* Dataset entries
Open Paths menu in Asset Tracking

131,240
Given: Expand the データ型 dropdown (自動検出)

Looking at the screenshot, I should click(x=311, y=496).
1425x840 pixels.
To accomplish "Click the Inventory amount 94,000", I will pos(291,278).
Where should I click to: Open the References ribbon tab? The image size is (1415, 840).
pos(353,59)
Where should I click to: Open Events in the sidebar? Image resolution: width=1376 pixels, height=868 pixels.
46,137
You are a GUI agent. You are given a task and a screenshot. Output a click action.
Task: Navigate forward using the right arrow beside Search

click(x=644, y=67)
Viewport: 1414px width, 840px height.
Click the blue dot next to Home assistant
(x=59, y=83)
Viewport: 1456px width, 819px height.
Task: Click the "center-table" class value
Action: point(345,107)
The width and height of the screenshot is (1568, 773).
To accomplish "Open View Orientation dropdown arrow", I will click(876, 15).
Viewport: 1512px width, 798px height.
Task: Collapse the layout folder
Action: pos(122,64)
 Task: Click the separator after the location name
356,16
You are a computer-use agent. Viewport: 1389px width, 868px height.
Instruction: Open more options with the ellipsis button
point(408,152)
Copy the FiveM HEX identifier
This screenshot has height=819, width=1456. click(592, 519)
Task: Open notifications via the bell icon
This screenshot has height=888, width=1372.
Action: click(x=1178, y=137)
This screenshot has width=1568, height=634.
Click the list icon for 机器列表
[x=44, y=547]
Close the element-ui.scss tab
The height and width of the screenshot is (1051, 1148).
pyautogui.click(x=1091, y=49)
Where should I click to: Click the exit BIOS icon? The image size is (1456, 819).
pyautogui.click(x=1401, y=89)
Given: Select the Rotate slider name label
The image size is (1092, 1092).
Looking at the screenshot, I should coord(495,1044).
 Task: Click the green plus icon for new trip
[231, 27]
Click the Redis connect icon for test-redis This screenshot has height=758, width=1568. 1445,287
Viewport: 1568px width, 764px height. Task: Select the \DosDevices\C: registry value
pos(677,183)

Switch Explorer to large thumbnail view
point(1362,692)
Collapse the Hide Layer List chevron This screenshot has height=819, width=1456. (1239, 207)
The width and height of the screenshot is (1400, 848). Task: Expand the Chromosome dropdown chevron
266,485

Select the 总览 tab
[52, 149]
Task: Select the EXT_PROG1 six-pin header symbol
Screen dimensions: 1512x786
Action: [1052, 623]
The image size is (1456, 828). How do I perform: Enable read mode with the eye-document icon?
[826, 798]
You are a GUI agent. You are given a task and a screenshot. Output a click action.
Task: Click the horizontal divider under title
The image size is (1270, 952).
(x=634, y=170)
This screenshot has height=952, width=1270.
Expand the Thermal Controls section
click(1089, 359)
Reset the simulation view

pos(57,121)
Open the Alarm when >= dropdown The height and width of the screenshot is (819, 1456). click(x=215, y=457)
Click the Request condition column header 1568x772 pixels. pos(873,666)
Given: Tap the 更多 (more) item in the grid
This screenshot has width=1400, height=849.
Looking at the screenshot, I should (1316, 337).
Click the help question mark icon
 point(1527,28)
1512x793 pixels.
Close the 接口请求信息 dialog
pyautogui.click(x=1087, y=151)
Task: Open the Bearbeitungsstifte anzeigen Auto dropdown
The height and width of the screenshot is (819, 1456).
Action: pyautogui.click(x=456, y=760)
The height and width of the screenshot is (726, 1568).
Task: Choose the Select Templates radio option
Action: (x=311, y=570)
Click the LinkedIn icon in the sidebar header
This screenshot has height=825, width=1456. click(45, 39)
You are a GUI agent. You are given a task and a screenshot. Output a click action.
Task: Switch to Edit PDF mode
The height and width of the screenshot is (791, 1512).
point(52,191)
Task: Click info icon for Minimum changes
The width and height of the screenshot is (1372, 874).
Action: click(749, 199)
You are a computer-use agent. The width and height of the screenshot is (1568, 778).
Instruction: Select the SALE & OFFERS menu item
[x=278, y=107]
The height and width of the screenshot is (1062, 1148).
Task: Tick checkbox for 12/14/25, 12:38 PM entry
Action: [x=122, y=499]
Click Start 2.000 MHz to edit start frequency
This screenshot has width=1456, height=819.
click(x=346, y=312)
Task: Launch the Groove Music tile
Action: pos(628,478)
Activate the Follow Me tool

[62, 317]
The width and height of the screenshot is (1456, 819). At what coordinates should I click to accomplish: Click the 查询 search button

* Task objective
Write out, please, only the lines from the one with "1512x793 pixels." through the last line above, both included and unchanged.

* Exercise solution
1512x793 pixels.
Close the 接口请求信息 dialog
pyautogui.click(x=1087, y=151)
Task: Open the Bearbeitungsstifte anzeigen Auto dropdown
The height and width of the screenshot is (819, 1456).
Action: pyautogui.click(x=456, y=760)
The height and width of the screenshot is (726, 1568).
Task: Choose the Select Templates radio option
Action: (x=311, y=570)
Click the LinkedIn icon in the sidebar header
This screenshot has height=825, width=1456. click(45, 39)
You are a GUI agent. You are given a task and a screenshot. Output a click action.
Task: Switch to Edit PDF mode
The height and width of the screenshot is (791, 1512).
point(52,191)
Task: Click info icon for Minimum changes
The width and height of the screenshot is (1372, 874).
Action: click(749, 199)
You are a computer-use agent. The width and height of the screenshot is (1568, 778).
Instruction: Select the SALE & OFFERS menu item
[x=278, y=107]
The height and width of the screenshot is (1062, 1148).
Task: Tick checkbox for 12/14/25, 12:38 PM entry
Action: [x=122, y=499]
Click Start 2.000 MHz to edit start frequency
This screenshot has width=1456, height=819.
click(x=346, y=312)
Task: Launch the Groove Music tile
Action: pos(628,478)
Activate the Follow Me tool

[62, 317]
The width and height of the screenshot is (1456, 819). At what coordinates should I click to accomplish: Click the 查询 search button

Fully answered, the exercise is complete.